Starting at the first line of the data below, write out each line exactly until you reach the line containing "Salud (728, 1995)", and include that line too.

Exercise input:
|---|

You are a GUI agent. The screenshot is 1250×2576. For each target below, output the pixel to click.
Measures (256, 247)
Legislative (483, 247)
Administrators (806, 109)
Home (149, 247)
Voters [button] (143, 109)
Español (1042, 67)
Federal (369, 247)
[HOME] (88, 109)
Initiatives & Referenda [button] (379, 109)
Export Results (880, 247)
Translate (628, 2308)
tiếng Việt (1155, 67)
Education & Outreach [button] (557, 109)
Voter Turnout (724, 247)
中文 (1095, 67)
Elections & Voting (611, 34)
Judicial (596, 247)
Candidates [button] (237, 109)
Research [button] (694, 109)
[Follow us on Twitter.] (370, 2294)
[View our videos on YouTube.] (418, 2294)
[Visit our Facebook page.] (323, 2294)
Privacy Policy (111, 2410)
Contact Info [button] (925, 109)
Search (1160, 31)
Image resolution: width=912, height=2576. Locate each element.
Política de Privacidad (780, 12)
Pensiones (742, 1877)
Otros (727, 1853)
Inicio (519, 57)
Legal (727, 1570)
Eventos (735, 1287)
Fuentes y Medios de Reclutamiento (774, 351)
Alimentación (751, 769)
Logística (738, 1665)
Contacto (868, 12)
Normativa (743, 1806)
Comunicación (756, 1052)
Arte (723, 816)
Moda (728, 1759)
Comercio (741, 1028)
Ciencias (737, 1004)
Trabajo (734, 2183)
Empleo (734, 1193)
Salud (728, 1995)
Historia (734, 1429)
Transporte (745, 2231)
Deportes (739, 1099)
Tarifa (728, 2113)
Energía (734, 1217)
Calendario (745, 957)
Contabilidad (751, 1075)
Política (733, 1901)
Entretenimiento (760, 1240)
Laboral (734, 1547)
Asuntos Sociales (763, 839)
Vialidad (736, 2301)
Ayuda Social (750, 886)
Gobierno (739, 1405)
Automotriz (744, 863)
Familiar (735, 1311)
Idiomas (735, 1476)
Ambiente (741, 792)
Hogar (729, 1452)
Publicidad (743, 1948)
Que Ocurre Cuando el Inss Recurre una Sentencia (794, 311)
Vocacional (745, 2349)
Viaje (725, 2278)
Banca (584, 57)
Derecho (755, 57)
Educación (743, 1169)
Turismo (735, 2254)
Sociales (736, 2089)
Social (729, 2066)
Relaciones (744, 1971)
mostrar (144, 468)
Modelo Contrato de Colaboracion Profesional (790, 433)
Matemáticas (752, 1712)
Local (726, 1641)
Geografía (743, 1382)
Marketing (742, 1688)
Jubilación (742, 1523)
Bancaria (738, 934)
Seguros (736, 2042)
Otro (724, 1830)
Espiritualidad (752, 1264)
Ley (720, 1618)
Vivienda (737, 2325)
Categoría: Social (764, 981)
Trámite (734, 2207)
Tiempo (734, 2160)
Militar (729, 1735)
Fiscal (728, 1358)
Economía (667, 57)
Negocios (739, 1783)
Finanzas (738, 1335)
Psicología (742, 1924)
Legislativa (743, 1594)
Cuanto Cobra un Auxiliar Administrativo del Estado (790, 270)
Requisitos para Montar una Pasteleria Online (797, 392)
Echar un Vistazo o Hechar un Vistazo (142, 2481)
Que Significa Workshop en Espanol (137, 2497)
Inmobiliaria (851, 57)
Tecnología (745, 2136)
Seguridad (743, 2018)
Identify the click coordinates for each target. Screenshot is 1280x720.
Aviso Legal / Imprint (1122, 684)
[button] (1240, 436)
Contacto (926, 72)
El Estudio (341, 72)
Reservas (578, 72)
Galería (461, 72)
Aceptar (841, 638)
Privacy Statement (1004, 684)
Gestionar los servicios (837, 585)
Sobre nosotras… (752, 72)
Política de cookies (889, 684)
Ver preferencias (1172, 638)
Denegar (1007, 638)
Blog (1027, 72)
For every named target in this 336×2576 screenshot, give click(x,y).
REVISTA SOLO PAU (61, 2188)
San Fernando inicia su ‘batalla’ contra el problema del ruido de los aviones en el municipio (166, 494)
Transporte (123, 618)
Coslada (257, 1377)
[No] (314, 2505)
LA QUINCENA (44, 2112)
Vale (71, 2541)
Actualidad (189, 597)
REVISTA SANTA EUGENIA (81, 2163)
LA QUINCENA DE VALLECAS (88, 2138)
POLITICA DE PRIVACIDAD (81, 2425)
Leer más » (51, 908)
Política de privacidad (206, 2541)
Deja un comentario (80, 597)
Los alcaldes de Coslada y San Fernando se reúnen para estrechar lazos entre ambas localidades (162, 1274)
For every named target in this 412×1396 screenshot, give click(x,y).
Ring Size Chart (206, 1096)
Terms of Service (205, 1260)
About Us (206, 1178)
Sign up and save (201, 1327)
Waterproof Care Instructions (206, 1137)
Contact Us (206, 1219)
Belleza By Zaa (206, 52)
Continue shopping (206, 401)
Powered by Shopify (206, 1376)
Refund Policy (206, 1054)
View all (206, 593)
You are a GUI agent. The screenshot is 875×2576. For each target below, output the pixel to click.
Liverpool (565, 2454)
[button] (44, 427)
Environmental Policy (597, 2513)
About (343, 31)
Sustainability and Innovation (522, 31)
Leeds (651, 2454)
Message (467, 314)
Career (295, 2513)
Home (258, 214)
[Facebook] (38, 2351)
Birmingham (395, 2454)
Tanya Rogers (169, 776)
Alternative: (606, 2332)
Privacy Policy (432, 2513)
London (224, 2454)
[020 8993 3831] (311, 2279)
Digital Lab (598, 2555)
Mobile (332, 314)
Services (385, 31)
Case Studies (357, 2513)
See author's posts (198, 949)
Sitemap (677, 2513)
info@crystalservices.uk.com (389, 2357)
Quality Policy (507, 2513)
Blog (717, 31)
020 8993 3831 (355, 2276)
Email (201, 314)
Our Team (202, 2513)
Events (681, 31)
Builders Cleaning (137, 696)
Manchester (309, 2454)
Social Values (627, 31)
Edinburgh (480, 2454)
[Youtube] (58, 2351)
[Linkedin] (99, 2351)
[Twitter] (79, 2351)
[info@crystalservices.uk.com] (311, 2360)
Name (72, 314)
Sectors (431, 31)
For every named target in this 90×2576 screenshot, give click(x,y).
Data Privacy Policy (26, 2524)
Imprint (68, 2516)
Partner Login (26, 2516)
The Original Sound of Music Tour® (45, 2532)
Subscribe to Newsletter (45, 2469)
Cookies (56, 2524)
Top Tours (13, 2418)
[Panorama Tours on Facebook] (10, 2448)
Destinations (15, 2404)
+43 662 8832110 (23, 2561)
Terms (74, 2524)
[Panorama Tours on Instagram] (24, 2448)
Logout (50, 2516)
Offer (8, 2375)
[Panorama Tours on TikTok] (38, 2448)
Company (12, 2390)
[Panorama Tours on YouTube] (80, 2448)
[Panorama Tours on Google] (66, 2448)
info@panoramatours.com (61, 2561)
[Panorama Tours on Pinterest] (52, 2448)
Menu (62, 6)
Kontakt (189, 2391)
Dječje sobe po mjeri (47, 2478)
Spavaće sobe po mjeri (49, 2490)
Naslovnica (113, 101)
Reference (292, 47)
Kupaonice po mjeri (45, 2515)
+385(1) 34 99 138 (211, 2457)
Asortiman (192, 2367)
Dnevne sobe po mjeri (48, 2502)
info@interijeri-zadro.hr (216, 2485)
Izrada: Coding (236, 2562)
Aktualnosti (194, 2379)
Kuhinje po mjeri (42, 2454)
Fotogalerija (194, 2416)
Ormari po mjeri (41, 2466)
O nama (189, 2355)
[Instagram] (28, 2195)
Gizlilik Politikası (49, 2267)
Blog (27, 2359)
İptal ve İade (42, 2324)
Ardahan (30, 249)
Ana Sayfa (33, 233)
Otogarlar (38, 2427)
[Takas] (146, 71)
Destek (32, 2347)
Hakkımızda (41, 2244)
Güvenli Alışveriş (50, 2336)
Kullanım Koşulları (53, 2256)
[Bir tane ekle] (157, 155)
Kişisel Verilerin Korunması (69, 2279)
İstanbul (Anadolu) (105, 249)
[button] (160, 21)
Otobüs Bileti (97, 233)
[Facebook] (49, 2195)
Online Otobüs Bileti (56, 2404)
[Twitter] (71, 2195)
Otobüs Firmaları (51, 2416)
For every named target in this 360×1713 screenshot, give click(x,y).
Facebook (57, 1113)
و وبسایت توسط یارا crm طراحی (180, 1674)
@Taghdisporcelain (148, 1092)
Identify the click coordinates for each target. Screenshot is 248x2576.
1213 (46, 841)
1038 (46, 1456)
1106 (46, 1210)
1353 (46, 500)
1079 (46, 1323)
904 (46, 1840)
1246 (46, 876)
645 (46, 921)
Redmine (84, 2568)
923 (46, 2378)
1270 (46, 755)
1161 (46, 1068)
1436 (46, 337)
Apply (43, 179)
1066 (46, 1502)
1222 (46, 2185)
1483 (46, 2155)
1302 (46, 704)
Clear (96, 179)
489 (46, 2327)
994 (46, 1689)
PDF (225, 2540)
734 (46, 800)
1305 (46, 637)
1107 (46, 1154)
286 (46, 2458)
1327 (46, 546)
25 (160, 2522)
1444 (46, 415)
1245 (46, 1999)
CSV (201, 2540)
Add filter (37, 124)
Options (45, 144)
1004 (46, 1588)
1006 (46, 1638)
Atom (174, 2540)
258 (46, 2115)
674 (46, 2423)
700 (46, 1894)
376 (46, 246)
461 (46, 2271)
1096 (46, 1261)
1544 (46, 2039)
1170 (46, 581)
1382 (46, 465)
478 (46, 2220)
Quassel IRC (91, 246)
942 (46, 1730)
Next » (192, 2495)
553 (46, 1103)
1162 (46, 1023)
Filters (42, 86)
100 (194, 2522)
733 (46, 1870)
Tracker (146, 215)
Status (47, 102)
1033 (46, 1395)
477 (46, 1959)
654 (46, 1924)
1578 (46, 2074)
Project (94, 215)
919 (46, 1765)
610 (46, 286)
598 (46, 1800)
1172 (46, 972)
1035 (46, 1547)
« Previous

|---|

Answer space:
You are a GUI agent. The screenshot is 1250×2576. For each target below, output the pixel to click.
Measures (256, 247)
Legislative (483, 247)
Administrators (806, 109)
Home (149, 247)
Voters [button] (143, 109)
Español (1042, 67)
Federal (369, 247)
[HOME] (88, 109)
Initiatives & Referenda [button] (379, 109)
Export Results (880, 247)
Translate (628, 2308)
tiếng Việt (1155, 67)
Education & Outreach [button] (557, 109)
Voter Turnout (724, 247)
中文 (1095, 67)
Elections & Voting (611, 34)
Judicial (596, 247)
Candidates [button] (237, 109)
Research [button] (694, 109)
[Follow us on Twitter.] (370, 2294)
[View our videos on YouTube.] (418, 2294)
[Visit our Facebook page.] (323, 2294)
Privacy Policy (111, 2410)
Contact Info [button] (925, 109)
Search (1160, 31)
Image resolution: width=912, height=2576. Locate each element.
Política de Privacidad (780, 12)
Pensiones (742, 1877)
Otros (727, 1853)
Inicio (519, 57)
Legal (727, 1570)
Eventos (735, 1287)
Fuentes y Medios de Reclutamiento (774, 351)
Alimentación (751, 769)
Logística (738, 1665)
Contacto (868, 12)
Normativa (743, 1806)
Comunicación (756, 1052)
Arte (723, 816)
Moda (728, 1759)
Comercio (741, 1028)
Ciencias (737, 1004)
Trabajo (734, 2183)
Empleo (734, 1193)
Salud (728, 1995)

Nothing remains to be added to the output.